Conditionally. Notion will sign a BAA, but only on its Enterprise plan, and certain features (Notion AI, Notion Calendar, beta services) remain excluded.
Key facts
- BAA available: Conditionally — on specific plans
- What it takes: Enterprise plan only; the BAA is reviewed and signed in Workspace Settings. Free, Plus, and Business plans are not eligible under any configuration.
- Official source: Notion Help Center — HIPAA configuration — https://www.notion.com/help/hipaa (verified 2026-06)
How to use Notion in a HIPAA-compliant way
- Subscribe to Notion Enterprise.
- Review and sign Notion's BAA from the Workspace Settings menu.
- Keep PHI within covered core functionality (pages, databases, wikis, file uploads).
- Do not use excluded features for PHI: Notion AI add-on, Notion Calendar, and any beta services.
- Apply access controls and minimum-necessary sharing within the workspace.
Important caveats
- No plan below Enterprise can sign a BAA or hold PHI.
- Notion AI, Notion Calendar, and beta features are outside the BAA and must not process PHI.
- The BAA covers the core service only; verify each feature's coverage before use.
The bottom line
No software is "HIPAA compliant" on its own.
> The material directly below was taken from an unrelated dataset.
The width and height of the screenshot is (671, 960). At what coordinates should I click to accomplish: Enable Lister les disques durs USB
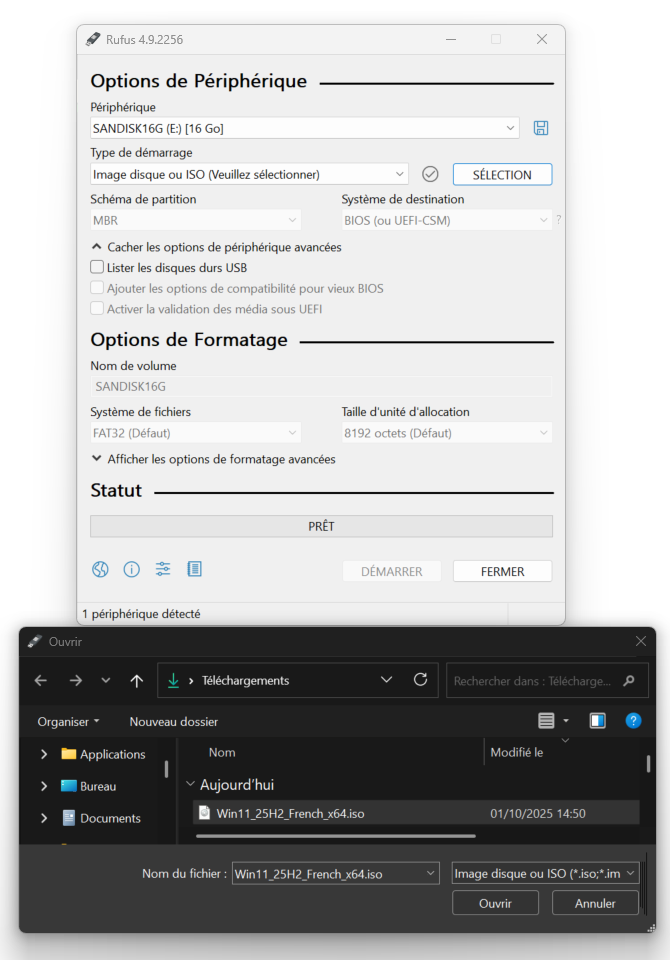click(x=98, y=267)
HIPAA compliance is a property of your organization, not a tool. Even with a signed BAA, you remain responsible for configuring Notion correctly, limiting access to PHI, training staff, and maintaining your own safeguards. This page is general information, not legal advice; confirm current terms with Notion.
Frequently asked questions
Does Notion sign a BAA?
On specific plans. Enterprise plan only; the BAA is reviewed and signed in Workspace Settings. Free, Plus, and Business plans are not eligible under any configuration. A signed BAA is required before any PHI is involved.
Is Notion HIPAA compliant out of the box?
No software is "HIPAA compliant" by itself. Even when Notion offers a BAA, you are responsible for signing it, configuring the product correctly, restricting access, and maintaining your own administrative, physical, and technical safeguards.
What should I check before using Notion with PHI?
No plan below Enterprise can sign a BAA or hold PHI.